El hansoku-make —que en japonés significa literalmente «infracción de penalización»— es la sanción máxima del judo. Su declaración por parte del árbitro supone la derrota inmediata del judoka sancionado y la victoria del rival, con independencia de cómo estuviera el marcador en ese momento. A diferencia del shido, que es una penalización menor acumulable, el hansoku-make tiene efecto definitivo e instantáneo.
Hay dos vías para llegar al hansoku-make. La primera es la infracción directa: una acción peligrosa o antideportiva lo bastante grave como para merecer descalificación sin advertencia previa. Los ejemplos más comunes incluyen atacar la columna o el cuello del rival, aplicar una llave articular en una articulación distinta al codo (rodilla, tobillo, hombro), hacer un movimiento que ponga en riesgo la integridad física del rival de forma grave, o actuar de forma antideportiva flagrante.
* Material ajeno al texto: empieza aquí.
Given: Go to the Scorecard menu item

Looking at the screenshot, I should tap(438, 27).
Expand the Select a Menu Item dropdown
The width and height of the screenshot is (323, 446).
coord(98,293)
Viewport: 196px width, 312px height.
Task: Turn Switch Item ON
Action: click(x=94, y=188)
También puede producirse hansoku-make si el judoka toca intencionadamente la cara del rival. La segunda vía es la acumulación: el tercer shido recibido en un mismo combate se convierte automáticamente en hansoku-make.
En el judo de competición moderna, la revisión de vídeo ha cambiado la forma en que se gestionan las descalificaciones. El sistema de video review de la IJF, introducido en la década de 2010, permite a los entrenadores cuestionar decisiones arbitrales que puedan ser incorrectas. Si la revisión confirma que el hansoku-make fue erróneo, se anula. Esto ha añadido una capa de control de calidad a las decisiones arbitrales en los grandes torneos internacionales y ha reducido el número de controversias que quedan sin resolución posible.